%%

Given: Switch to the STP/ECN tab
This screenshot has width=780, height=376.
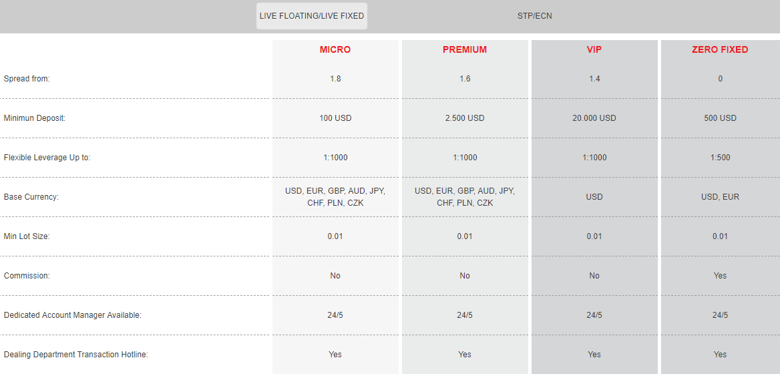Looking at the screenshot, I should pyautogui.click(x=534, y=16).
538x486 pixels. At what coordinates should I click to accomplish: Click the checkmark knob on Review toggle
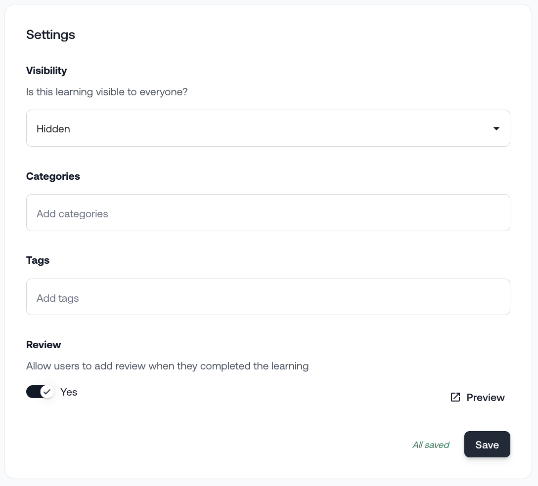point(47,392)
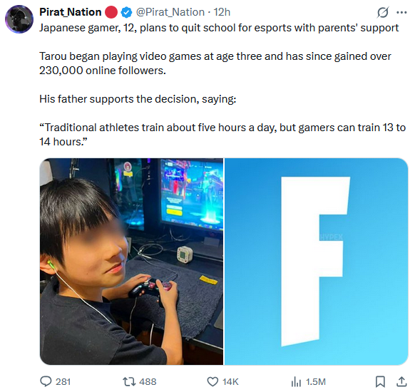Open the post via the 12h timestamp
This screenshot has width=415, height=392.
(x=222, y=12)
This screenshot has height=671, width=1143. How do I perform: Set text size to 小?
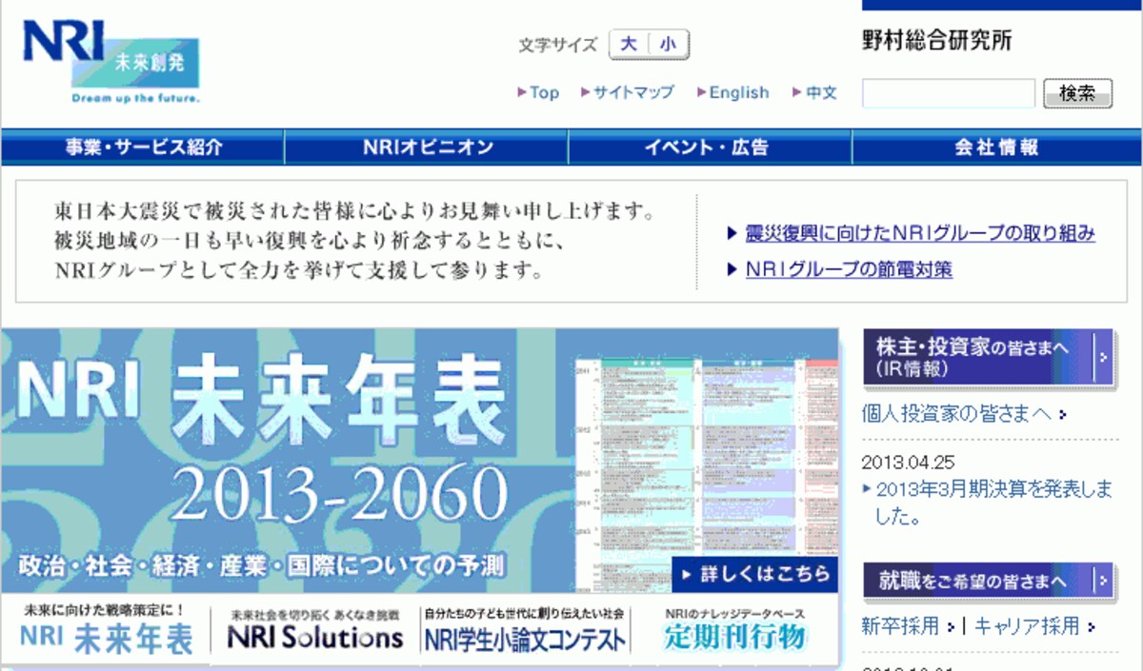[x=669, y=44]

%%
%%

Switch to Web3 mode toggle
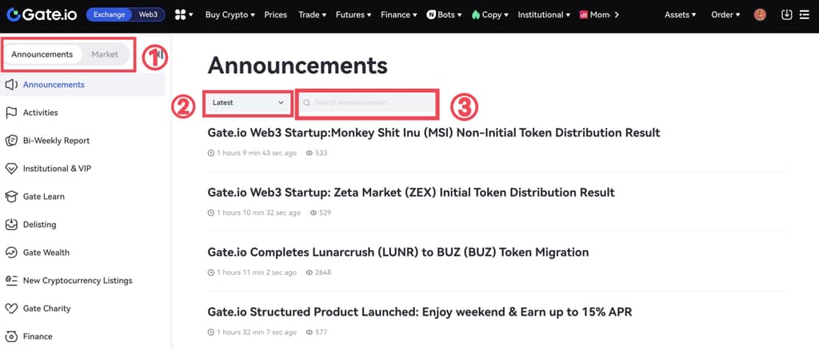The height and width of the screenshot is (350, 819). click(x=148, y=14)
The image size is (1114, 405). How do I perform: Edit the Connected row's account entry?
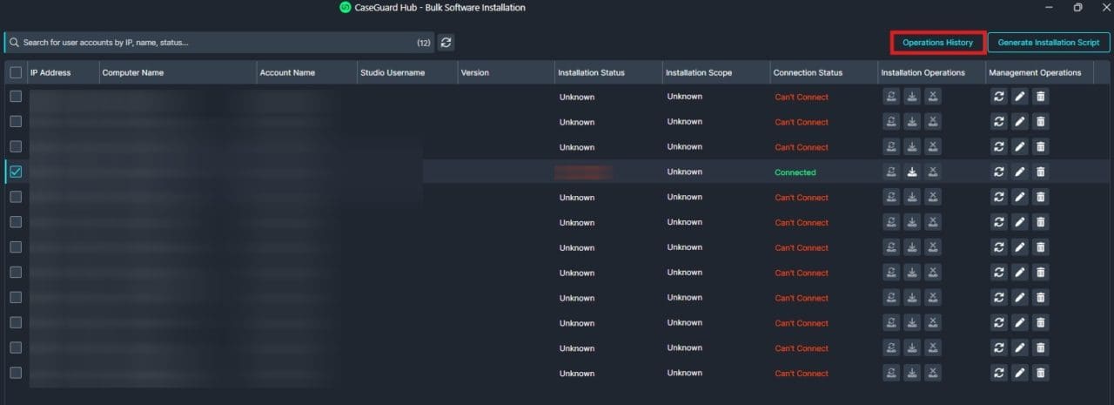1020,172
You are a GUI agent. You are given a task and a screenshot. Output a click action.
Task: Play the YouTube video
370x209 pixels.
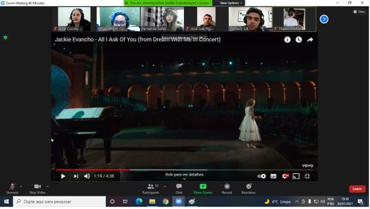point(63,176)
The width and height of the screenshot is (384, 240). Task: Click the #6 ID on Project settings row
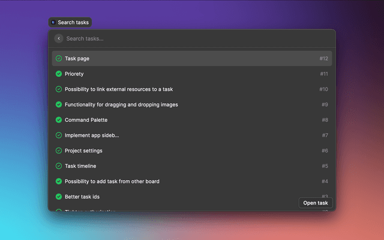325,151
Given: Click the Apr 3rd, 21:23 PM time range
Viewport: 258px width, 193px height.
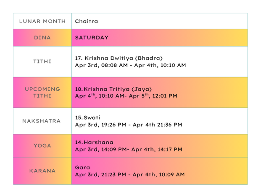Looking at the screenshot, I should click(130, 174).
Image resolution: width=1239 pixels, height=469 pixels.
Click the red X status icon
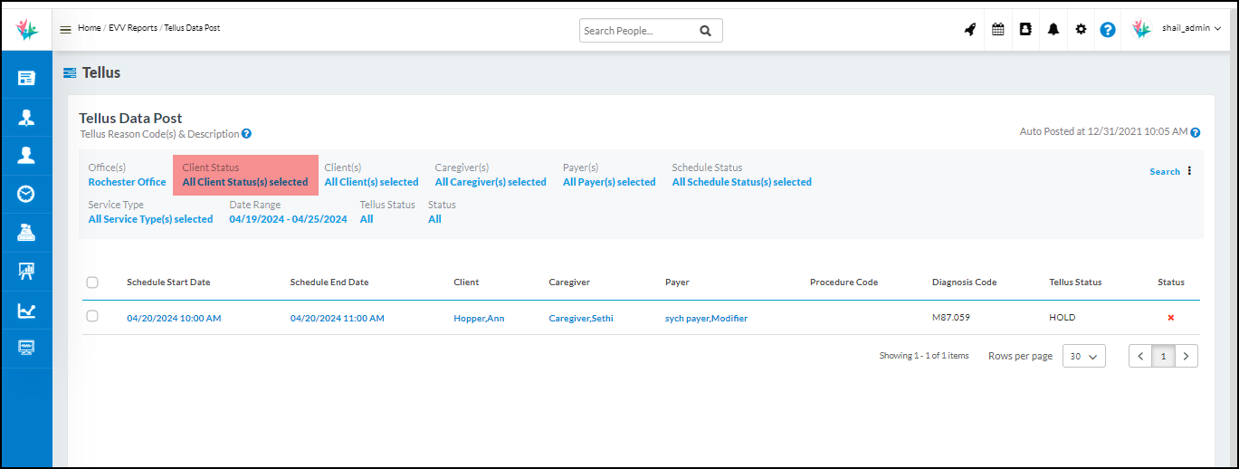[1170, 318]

%%
%%

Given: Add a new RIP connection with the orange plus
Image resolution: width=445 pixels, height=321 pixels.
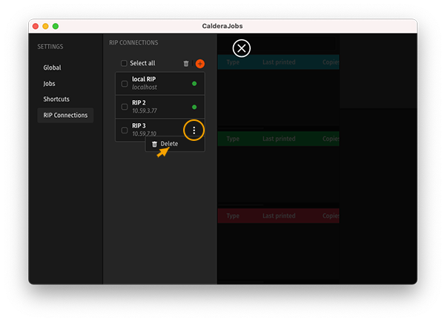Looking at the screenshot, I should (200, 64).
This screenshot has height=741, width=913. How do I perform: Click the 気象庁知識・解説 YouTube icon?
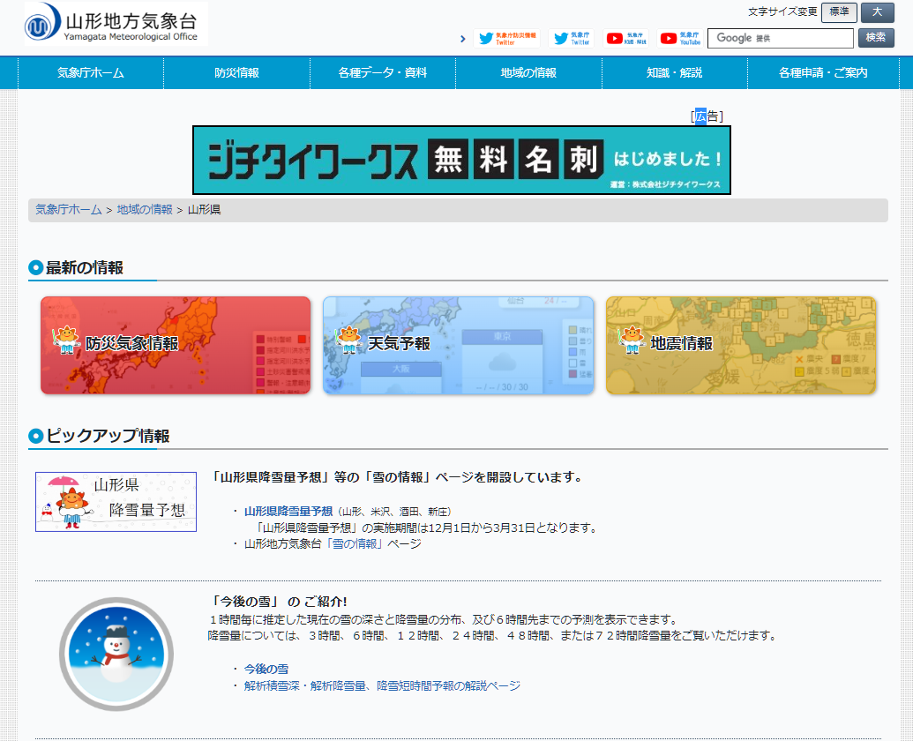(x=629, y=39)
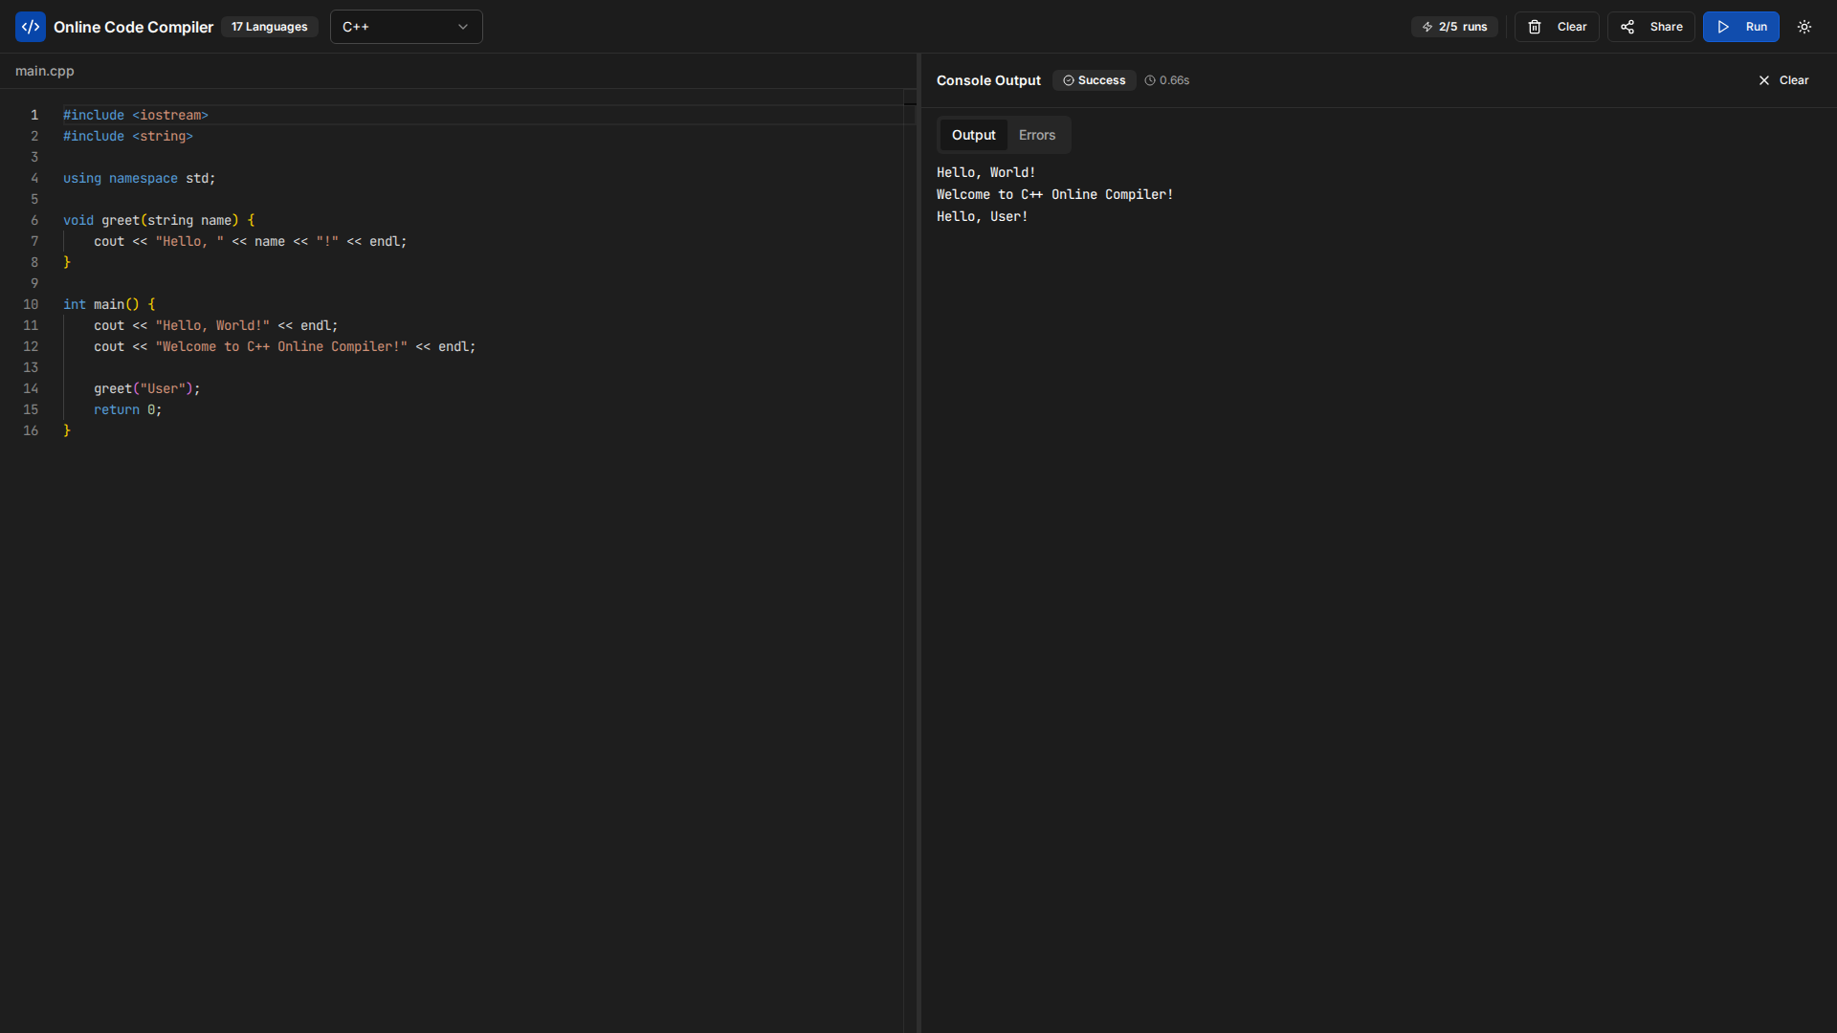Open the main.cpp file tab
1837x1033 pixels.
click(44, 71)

%%

* _DIRECTIVE_
Put the part of the records above that opens with the line containing "Given: Switch to the STP/ECN tab" and closes with the line containing "[x=669, y=44]" into a numbered list, skipping any blank lines and leaving out the pictures.

* _TASK RESPONSE_
1. Given: Switch to the STP/ECN tab
2. This screenshot has width=780, height=376.
3. Looking at the screenshot, I should pyautogui.click(x=534, y=16).
4. 538x486 pixels. At what coordinates should I click to accomplish: Click the checkmark knob on Review toggle
5. point(47,392)
6. Open the post via the 12h timestamp
7. This screenshot has width=415, height=392.
8. (x=222, y=12)
9. This screenshot has height=671, width=1143. How do I perform: Set text size to 小?
10. [x=669, y=44]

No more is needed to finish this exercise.